The Argonaut, the Westside beach communities local weekly paper, had a great article this past week about local beekeepers that had me wondering how many people are aware of the massive bee die-off over the last decade and how it is affecting crops around the globe. Starting in the Fall of 2006, beekeepers in the United States began reporting losses of 30% to 90% of their hives. While colony losses are not unexpected, especially over the winter, the magnitude of recent losses has been unusually high. Honeybees pollinate $30 billion worth of crops in the U.S., including the nearly $4 billion California almond crop now blooming in the Central Valley that depends on 1.4 million of the rented hives to grow the nuts. Honey bees pollinate roughly 1/3 of the food Americans consume, and we also eat over 400 million pounds of honey in America each year.

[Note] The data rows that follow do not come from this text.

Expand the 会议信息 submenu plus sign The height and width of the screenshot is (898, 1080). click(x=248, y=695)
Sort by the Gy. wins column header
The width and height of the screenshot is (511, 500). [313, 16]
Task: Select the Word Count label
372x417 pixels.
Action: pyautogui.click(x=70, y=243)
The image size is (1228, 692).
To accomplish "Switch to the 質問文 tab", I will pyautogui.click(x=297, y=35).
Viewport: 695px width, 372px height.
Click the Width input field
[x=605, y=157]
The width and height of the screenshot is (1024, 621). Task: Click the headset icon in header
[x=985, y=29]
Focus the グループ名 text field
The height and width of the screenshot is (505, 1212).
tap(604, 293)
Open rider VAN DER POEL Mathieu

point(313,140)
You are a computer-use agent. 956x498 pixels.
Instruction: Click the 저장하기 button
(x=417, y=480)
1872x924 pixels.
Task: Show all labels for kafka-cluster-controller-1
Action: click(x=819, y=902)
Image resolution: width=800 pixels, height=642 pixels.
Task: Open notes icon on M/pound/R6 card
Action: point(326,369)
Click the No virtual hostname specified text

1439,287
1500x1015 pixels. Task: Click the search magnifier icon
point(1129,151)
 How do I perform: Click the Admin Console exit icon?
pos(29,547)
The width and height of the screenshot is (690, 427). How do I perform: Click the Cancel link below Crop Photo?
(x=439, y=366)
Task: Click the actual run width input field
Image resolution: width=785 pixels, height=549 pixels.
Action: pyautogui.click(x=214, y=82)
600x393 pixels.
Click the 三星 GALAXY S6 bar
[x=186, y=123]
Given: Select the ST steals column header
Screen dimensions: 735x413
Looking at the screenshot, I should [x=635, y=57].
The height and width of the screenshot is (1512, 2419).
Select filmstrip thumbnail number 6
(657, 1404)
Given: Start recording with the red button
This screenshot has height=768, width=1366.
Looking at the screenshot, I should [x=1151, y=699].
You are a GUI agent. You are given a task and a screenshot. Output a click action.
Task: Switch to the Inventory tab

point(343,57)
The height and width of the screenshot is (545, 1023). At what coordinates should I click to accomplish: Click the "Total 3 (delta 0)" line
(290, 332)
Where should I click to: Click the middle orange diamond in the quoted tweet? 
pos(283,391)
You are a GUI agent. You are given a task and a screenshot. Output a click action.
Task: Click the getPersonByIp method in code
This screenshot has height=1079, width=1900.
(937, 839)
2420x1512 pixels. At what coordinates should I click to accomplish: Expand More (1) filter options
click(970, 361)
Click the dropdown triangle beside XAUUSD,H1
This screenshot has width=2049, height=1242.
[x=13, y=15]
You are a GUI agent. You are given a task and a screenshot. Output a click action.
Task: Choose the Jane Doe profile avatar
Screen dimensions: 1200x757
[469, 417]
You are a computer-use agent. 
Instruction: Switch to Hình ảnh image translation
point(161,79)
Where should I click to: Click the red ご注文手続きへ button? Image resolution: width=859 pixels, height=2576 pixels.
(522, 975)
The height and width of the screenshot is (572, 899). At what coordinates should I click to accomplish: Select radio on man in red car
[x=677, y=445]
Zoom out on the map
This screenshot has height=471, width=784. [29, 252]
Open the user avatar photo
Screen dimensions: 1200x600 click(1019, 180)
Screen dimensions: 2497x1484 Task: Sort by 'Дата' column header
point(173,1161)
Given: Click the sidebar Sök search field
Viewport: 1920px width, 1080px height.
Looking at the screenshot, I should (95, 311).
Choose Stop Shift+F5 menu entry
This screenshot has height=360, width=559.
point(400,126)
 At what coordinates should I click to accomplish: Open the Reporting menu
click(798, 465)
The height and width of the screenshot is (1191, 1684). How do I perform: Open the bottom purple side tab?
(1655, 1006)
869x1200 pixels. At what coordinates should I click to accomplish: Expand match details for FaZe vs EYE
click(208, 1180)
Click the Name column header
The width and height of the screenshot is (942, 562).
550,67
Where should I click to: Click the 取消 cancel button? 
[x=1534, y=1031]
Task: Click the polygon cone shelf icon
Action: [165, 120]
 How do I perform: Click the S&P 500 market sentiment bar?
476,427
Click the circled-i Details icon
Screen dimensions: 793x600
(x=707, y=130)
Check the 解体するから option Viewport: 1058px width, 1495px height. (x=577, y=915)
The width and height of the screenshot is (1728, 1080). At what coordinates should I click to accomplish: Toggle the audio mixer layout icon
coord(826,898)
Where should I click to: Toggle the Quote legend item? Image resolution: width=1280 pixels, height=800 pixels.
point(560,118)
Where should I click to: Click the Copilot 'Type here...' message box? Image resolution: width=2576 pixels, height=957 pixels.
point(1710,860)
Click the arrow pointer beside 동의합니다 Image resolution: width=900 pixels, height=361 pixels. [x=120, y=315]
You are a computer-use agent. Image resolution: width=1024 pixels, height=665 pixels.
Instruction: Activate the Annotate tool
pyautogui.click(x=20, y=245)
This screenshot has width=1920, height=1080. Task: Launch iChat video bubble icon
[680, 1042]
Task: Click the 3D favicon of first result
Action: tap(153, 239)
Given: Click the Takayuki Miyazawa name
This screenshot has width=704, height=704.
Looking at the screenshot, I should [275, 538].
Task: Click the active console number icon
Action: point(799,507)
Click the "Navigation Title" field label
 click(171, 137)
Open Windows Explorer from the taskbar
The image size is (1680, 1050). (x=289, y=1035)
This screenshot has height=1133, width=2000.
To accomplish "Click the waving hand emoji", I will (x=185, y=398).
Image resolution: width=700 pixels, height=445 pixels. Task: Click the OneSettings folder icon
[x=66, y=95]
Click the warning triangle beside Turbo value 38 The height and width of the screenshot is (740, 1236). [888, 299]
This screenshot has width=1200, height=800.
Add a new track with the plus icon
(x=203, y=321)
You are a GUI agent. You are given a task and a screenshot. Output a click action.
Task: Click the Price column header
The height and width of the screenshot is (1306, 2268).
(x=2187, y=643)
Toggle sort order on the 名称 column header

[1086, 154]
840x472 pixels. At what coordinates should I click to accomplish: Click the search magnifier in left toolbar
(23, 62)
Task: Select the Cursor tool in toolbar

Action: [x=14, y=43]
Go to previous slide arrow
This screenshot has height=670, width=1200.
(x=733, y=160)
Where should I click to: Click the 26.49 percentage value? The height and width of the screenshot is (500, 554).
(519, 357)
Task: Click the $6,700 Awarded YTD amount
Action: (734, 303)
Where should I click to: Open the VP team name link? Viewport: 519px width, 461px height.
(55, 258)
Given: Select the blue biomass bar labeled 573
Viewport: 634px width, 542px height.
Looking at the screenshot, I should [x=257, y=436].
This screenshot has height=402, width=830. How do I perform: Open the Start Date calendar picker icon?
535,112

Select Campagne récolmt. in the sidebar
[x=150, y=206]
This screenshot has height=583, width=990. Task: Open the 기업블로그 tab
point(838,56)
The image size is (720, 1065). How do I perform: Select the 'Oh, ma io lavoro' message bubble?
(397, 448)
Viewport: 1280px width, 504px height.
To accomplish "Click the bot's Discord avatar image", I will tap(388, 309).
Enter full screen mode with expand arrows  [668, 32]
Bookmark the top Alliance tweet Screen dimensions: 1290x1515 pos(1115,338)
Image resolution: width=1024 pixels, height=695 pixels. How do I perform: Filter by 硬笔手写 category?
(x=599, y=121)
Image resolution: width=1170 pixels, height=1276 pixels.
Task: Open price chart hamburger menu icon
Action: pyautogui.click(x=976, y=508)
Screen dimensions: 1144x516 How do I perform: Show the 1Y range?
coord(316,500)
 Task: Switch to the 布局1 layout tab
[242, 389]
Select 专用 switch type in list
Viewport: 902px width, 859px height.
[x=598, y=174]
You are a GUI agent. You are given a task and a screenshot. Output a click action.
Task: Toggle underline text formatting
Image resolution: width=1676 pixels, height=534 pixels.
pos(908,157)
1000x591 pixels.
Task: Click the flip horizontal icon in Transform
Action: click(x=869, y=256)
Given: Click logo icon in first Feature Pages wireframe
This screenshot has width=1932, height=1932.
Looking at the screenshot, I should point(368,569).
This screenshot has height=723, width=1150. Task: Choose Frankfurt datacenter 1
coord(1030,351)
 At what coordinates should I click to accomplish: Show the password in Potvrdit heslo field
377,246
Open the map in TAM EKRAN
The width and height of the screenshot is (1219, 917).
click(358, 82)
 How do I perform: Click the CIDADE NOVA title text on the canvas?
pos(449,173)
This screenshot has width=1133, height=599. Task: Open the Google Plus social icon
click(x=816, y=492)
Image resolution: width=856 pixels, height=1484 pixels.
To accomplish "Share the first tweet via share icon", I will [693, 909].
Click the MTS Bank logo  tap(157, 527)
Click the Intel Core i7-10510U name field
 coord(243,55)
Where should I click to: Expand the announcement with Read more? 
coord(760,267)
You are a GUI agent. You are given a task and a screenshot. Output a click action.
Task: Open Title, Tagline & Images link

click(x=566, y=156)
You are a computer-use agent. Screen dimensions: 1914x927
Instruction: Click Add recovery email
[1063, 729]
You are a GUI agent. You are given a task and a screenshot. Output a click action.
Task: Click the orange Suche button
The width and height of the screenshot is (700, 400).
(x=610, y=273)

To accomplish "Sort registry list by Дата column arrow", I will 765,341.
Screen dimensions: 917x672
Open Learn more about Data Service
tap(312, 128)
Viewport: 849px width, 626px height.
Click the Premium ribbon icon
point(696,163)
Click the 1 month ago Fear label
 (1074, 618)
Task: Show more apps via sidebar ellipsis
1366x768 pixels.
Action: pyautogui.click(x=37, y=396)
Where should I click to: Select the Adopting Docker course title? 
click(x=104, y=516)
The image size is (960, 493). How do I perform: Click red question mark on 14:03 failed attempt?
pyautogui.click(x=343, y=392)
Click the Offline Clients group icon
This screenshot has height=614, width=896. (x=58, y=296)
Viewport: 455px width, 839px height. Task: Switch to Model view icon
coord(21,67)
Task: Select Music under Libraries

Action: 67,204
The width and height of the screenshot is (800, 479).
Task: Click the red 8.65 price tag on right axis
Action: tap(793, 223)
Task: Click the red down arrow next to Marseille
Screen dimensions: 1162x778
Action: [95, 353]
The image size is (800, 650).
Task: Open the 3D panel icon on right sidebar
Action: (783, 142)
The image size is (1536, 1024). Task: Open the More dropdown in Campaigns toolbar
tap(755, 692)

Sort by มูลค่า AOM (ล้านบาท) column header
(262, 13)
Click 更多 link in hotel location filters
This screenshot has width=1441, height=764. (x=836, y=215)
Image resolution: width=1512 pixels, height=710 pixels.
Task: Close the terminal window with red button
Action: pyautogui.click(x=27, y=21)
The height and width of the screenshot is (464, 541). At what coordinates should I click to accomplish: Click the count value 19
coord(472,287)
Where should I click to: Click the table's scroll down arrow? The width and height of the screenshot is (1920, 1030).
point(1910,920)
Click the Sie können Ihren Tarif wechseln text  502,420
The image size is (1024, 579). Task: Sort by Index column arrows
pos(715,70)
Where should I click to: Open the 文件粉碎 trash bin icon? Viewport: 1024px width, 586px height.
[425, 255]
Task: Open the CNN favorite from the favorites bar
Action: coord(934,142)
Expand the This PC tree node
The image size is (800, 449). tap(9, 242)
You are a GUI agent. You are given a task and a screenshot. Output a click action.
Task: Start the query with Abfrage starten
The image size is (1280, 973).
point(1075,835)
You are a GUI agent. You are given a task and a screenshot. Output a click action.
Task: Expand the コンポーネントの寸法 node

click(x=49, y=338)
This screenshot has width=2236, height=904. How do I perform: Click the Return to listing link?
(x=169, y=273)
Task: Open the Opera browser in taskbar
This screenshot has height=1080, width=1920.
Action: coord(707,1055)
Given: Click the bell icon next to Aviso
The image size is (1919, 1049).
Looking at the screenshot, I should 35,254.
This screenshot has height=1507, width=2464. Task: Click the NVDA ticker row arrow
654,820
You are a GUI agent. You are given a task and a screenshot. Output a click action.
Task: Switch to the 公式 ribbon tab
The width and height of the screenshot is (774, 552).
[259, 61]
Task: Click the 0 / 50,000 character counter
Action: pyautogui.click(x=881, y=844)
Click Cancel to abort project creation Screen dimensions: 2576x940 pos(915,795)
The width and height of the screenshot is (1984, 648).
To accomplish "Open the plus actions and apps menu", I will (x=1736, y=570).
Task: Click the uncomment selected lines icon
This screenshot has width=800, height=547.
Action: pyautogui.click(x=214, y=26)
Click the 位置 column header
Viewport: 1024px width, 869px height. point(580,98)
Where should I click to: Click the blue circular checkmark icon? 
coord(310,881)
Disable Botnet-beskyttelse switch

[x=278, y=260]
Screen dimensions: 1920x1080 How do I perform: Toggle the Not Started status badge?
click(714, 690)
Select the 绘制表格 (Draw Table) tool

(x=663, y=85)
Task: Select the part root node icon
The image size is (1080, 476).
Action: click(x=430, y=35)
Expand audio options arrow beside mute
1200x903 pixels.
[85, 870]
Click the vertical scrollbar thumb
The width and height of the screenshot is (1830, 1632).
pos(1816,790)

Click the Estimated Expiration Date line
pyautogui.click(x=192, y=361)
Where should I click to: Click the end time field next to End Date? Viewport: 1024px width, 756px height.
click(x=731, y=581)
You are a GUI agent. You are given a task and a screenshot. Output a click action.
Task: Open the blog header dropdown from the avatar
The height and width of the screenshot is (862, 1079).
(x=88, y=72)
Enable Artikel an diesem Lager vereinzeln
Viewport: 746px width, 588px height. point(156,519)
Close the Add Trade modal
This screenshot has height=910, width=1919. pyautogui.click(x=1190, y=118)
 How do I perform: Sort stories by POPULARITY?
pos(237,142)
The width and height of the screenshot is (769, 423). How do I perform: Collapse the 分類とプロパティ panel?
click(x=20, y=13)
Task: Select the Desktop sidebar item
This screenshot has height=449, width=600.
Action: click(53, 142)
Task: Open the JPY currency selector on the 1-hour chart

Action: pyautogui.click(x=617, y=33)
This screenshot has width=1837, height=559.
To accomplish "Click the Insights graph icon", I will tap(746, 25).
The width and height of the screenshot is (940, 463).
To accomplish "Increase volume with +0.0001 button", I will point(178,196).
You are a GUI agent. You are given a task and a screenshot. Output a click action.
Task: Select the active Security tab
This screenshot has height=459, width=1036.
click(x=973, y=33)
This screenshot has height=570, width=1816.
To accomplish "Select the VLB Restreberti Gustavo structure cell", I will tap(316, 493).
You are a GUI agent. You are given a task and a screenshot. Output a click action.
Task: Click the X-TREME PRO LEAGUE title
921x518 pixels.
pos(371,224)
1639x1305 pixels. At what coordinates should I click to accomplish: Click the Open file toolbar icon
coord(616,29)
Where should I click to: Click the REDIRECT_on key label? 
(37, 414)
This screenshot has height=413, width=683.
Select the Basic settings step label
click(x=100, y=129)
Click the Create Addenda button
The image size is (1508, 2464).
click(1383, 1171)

Colony Collapse Disorder is the name given to the mysterious condition decimating the honey bee population that is being blamed on everything from using a combination of certain pesticides to global warming to trucking hives of stressed out bees all over the place to pollinate. The Argonaut reports that the sudden and rapid decline of the bee population has gotten the attention of President Barack Obama, who had two hives installed at the White House garden this summer — making him the nation’s most high-profile urban beekeeper. In June, the President created a Pollinator Task Force to establish a federal strategy aimed at promoting the health of honeybees and other pollinators. The issue is serious enough that the task force issued a statement explaining that Honeybee pollination alone adds more than $15 billion in value to agricultural crops each year in the United States and the recent severe yearly declines have created concern that bee colony losses could reach a point from which the commercial pollination industry would not be able to adequately recover.
To that end, beekeepers have, for the past several years, celebrated National Honeybee Day to educate people about honeybees and promote efforts to keep them from extinction. This year’s National Honeybee Day is Saturday, Aug. 16, and the nonprofit L.A. beekeeper group Honey Love is marking the occasion with a party on Venice Beach. The event takes place from 10 a.m. to 2 p.m., with a group photo of participants at noon, near the lifeguard tower off Market Street near the Venice Skatepark. See you there?